Data construction: Crawling from news websites in 9 languages \(\rightarrow\) Comment quality filtering (IndicBERT classification) \(\rightarrow\) Image relevance filtering (CLIP matching) \(\rightarrow\) GPT-4/LLaMA3 summarization and headline baselines.

Key Designs

  1. 9-Language Data Crawling and Standardization:

    • Function: Crawls article-image-comment triplets in 9 languages from mainstream Indian news websites
    • Mechanism: Covers Hindi, Bengali, Tamil, Telugu, Marathi, Gujarati, Kannada, Malayalam, and Odia, with 400-600 articles per language
    • Design Motivation: India is one of the countries with the highest linguistic diversity in the world; covering 9 major languages ensures representation
  2. Comment Quality Filtering (IndicBERT):

    • Function: Filters low-quality/irrelevant comments using an IndicBERT classifier
    • Mechanism: Trains a binary classifier to judge whether comments are relevant to the article and informative, retaining high-quality comments
    • Design Motivation: Many raw comments are spam, irrelevant, or of low quality; directly using them without filtering introduces noise and degrades generation quality
  3. Image Relevance Filtering (CLIP):

    • Function: Uses CLIP to determine if the article's associated image is relevant to the article content
    • Mechanism: Computes the CLIP similarity between the image and the article text to filter out irrelevant images
    • Design Motivation: News illustrations are sometimes advertisements or irrelevant images; retaining only relevant images is necessary to leverage multimodal enhancement

Loss & Training

The IndicBERT comment filter is trained using binary cross-entropy.
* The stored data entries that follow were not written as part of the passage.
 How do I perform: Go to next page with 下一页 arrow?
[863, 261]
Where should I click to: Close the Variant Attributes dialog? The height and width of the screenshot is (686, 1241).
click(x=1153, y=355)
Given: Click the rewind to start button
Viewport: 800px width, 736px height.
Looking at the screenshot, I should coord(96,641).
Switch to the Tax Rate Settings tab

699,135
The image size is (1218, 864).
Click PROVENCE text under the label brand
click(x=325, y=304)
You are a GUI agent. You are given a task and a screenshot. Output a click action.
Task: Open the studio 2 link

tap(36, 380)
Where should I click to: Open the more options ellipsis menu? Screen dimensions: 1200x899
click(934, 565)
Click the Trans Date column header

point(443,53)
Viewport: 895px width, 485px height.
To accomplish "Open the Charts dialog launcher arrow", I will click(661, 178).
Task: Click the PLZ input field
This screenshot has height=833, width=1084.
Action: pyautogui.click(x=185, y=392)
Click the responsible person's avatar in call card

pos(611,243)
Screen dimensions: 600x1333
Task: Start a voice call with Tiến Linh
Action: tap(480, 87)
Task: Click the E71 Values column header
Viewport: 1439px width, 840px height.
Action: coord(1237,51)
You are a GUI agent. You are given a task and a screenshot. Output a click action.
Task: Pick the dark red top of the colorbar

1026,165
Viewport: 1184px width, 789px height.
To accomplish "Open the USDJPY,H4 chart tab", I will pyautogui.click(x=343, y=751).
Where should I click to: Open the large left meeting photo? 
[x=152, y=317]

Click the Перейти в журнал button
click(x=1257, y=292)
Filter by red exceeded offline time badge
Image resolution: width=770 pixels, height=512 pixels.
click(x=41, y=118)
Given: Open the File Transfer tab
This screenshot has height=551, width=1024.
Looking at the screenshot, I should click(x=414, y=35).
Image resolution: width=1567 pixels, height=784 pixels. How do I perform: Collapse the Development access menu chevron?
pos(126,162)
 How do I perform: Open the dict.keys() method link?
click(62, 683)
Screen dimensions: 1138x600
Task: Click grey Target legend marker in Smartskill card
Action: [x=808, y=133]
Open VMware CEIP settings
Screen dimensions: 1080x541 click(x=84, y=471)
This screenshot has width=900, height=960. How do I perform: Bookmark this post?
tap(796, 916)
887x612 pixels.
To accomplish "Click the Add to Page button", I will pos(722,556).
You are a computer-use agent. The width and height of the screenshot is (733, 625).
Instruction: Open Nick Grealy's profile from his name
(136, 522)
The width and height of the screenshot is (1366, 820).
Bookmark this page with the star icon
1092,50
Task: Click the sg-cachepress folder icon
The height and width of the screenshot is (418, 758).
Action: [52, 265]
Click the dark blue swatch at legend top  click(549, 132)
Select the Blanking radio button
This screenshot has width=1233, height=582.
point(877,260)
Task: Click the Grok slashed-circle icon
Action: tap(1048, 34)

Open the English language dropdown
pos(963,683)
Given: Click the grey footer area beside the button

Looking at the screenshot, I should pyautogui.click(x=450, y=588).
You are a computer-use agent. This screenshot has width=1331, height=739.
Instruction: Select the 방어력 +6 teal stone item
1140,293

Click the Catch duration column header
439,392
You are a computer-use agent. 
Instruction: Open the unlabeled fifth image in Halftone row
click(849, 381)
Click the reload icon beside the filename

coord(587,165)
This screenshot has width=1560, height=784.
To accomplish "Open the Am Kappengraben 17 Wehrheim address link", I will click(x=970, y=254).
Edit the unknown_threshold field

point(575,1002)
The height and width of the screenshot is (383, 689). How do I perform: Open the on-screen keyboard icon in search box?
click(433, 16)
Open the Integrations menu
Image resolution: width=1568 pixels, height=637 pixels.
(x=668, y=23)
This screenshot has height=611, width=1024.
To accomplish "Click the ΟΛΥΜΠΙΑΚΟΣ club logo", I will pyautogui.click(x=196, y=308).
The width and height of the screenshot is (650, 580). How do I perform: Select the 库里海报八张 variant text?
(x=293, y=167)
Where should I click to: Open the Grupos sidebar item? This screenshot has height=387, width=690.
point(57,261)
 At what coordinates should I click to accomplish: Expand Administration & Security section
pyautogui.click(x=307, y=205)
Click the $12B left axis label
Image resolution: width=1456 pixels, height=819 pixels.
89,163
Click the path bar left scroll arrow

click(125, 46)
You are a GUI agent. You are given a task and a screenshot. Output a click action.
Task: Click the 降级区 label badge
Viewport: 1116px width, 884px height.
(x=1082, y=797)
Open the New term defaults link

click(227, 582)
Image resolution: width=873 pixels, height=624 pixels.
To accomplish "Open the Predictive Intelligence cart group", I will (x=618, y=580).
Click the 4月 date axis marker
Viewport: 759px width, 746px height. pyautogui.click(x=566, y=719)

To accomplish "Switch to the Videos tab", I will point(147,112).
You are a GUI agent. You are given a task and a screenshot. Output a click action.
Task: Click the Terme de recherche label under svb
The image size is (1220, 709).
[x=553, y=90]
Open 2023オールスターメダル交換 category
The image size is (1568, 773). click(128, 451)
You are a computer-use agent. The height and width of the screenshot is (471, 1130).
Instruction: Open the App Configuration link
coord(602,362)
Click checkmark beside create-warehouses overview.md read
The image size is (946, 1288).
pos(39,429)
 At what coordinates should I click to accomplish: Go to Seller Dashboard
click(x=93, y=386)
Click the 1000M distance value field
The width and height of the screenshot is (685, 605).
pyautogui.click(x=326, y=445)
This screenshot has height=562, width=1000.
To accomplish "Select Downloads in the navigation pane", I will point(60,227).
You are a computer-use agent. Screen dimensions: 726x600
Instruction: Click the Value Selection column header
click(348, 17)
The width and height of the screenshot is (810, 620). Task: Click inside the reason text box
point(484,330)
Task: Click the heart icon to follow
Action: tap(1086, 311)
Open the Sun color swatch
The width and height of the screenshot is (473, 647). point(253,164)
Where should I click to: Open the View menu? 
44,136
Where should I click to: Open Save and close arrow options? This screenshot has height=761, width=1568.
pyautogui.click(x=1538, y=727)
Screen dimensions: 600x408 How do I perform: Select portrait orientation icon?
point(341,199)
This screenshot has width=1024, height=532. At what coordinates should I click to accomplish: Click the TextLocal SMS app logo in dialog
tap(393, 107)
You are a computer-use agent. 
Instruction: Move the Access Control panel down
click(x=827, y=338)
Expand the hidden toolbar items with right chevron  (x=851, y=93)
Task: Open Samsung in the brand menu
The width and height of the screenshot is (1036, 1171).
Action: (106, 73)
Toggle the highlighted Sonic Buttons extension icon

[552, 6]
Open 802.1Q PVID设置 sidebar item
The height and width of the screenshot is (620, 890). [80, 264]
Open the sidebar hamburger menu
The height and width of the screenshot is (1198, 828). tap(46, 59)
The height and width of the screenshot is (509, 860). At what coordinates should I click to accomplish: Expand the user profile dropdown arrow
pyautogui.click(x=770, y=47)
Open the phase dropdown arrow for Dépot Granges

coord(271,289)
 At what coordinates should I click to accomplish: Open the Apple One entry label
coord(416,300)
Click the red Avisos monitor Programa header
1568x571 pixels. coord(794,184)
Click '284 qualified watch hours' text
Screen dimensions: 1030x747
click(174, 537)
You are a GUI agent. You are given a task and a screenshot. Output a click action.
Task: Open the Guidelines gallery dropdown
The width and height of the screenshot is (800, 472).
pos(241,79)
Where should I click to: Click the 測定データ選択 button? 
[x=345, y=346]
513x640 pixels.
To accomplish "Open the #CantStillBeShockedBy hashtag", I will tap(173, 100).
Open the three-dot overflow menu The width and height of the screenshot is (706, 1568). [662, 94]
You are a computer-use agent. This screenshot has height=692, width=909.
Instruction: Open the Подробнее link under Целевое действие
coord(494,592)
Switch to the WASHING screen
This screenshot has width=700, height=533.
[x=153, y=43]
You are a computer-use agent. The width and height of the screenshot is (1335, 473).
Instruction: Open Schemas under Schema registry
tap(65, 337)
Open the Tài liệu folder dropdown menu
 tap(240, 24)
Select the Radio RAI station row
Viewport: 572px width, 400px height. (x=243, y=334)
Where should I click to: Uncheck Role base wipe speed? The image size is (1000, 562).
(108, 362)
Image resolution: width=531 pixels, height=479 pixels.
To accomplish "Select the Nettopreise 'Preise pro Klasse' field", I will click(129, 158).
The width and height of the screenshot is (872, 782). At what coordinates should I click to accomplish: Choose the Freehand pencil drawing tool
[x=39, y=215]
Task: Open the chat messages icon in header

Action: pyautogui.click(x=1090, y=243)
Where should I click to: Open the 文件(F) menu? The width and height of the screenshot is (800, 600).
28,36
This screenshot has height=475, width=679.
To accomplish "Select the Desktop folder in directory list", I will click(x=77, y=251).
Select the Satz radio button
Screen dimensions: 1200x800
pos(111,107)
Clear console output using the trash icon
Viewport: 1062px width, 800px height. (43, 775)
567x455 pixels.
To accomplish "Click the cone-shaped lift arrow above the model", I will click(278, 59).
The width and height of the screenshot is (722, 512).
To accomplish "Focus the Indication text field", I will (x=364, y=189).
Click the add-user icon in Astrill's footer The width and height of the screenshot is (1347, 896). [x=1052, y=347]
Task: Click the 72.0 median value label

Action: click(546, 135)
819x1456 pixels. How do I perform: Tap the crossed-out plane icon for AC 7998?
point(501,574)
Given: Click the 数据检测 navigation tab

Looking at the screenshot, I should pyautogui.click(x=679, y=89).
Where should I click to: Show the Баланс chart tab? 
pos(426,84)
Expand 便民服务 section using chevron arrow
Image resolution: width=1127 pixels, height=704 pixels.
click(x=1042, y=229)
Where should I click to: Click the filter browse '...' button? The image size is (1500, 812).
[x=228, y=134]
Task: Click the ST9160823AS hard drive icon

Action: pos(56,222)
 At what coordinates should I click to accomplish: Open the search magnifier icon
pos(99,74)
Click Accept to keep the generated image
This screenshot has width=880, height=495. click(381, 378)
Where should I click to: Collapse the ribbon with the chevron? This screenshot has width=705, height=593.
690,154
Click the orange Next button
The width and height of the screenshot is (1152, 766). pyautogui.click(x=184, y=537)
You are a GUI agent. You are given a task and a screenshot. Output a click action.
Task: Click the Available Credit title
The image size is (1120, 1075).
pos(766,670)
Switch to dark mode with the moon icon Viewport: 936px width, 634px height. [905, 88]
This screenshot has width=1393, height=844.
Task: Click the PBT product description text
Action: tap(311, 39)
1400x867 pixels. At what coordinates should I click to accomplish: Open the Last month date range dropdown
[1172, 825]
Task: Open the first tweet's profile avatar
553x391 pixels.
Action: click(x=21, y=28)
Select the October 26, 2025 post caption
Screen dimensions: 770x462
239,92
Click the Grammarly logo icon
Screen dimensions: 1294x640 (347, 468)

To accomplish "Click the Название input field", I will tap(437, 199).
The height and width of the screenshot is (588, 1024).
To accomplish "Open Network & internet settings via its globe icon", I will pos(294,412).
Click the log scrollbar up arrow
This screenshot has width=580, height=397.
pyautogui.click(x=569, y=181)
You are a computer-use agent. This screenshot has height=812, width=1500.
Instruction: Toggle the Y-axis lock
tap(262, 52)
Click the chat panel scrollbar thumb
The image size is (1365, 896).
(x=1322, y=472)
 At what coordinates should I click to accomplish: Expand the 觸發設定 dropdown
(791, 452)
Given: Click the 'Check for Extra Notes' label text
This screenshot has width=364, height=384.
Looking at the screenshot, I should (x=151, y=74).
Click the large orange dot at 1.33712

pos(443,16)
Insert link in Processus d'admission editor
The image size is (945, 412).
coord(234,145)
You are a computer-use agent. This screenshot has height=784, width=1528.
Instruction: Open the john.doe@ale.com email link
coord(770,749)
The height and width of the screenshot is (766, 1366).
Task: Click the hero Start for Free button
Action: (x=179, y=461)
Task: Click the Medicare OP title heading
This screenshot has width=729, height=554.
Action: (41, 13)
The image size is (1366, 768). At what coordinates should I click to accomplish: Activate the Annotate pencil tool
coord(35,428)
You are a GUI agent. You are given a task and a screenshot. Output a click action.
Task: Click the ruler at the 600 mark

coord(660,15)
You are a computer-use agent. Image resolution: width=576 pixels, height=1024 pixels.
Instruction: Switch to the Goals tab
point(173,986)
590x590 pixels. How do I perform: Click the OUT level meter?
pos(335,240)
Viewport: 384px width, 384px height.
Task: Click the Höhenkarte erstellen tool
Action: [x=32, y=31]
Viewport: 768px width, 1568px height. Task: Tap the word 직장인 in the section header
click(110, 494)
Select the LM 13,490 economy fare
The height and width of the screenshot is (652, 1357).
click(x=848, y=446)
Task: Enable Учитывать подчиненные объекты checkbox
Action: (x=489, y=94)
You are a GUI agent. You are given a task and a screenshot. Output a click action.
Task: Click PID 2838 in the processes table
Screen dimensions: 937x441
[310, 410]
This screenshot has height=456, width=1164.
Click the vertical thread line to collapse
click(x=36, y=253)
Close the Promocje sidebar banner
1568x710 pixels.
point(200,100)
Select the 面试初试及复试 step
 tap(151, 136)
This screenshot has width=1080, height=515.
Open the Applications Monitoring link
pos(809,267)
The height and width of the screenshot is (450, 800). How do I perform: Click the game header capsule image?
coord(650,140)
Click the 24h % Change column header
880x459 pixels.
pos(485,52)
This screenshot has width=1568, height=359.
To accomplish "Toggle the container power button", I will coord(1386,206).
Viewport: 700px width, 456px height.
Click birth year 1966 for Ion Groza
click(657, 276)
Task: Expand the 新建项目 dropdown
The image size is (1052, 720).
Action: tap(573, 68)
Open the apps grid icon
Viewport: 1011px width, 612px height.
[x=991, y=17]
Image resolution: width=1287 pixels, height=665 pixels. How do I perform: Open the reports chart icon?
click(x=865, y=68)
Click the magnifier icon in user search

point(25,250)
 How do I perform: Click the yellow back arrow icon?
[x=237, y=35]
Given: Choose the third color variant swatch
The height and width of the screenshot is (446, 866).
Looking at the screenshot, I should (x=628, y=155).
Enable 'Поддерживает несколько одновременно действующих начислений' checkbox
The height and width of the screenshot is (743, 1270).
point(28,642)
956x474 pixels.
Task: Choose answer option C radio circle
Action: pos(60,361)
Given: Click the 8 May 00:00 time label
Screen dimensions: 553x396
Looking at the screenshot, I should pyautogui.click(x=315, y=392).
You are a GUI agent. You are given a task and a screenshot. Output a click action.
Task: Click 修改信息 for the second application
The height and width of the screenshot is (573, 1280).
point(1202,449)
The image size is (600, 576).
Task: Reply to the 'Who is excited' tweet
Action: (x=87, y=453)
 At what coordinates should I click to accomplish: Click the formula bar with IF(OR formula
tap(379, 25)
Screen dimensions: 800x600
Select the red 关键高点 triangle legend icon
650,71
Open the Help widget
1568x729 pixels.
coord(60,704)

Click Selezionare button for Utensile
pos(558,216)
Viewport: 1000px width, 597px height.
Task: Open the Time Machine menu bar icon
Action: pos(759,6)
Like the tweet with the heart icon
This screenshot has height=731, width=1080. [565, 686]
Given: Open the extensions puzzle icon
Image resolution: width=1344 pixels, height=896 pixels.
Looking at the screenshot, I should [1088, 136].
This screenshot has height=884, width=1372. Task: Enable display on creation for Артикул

Baseline experiments perform zero-shot and few-shot summarization and headline generation using GPT-4 and LLaMA3.

Key Experimental Results

Main Results

Summarization generation ROUGE scores (averaged across 9 languages):

Model Input ROUGE-1 ROUGE-2 ROUGE-L
GPT-4 Article 32.5 12.1 28.3
GPT-4 Article + Comments 35.2 14.3 30.8
LLaMA3 Article 28.7 9.8 24.5
LLaMA3 Article + Comments 31.4 11.5 27.1

Ablation Study

Impact of comment filtering:

Comment Quality ROUGE-L Change
No Comments Baseline
+ All Comments (Unfiltered) +1.2
+ Filtered Comments +2.5

Key Findings

  1. Comments indeed improve summarization quality: Average ROUGE-L increases by 2.5 points after incorporating comments.
  2. Comment filtering is crucial: Filtered comments yield double the performance gain compared to unfiltered ones.
  3. GPT-4 significantly outperforms LLaMA3: The gap is even wider for low-resource languages.
  4. Multimodal effects of combining images and comments are limited: Text + comments is already sufficient.

Highlights & Insights

  • First Indian language dataset simultaneously covering three dimensions: Multilingual + Multimodal + Comment-sensitive.
  • Comment filtering methodology: Proves that "comments do not equal noise—filtered comments are valuable signals".
  • Coverage of 9 languages: Provides infrastructure for low-resource Indian language NLP research.
  • GPT-4 vs LLaMA3 baseline: Provides a reference point for future work.

Limitations & Future Work

  • Does not cover all Indian languages (such as Punjabi, Assamese, etc.).
  • The distribution of the number of comments is uneven across different languages.
  • Baseline experiments are mainly zero/few-shot, without fine-tuning.
  • The multimodal enhancement effect of images is limited.
  • vs XL-Sum (English + multilingual summarization): Lacks comments—this work introduces the comment dimension.
  • vs IndicNLPSuite: Covers various Indian language NLP tasks but lacks summarization/comments.
  • Insight: NLP research in low-resource languages requires a "trinity" dataset (multimodal + multilingual + contextual signals).

Rating

  • Novelty: ⭐⭐⭐⭐ A dataset construction work, with innovation in three-dimensional fusion.
  • Experimental Thoroughness: ⭐⭐⭐⭐ Baseline experiments are relatively basic.
  • Writing Quality: ⭐⭐⭐⭐ Data construction is clearly described.
  • Value: ⭐⭐⭐⭐⭐ Fills the gap for low-resource Indian language NLP research.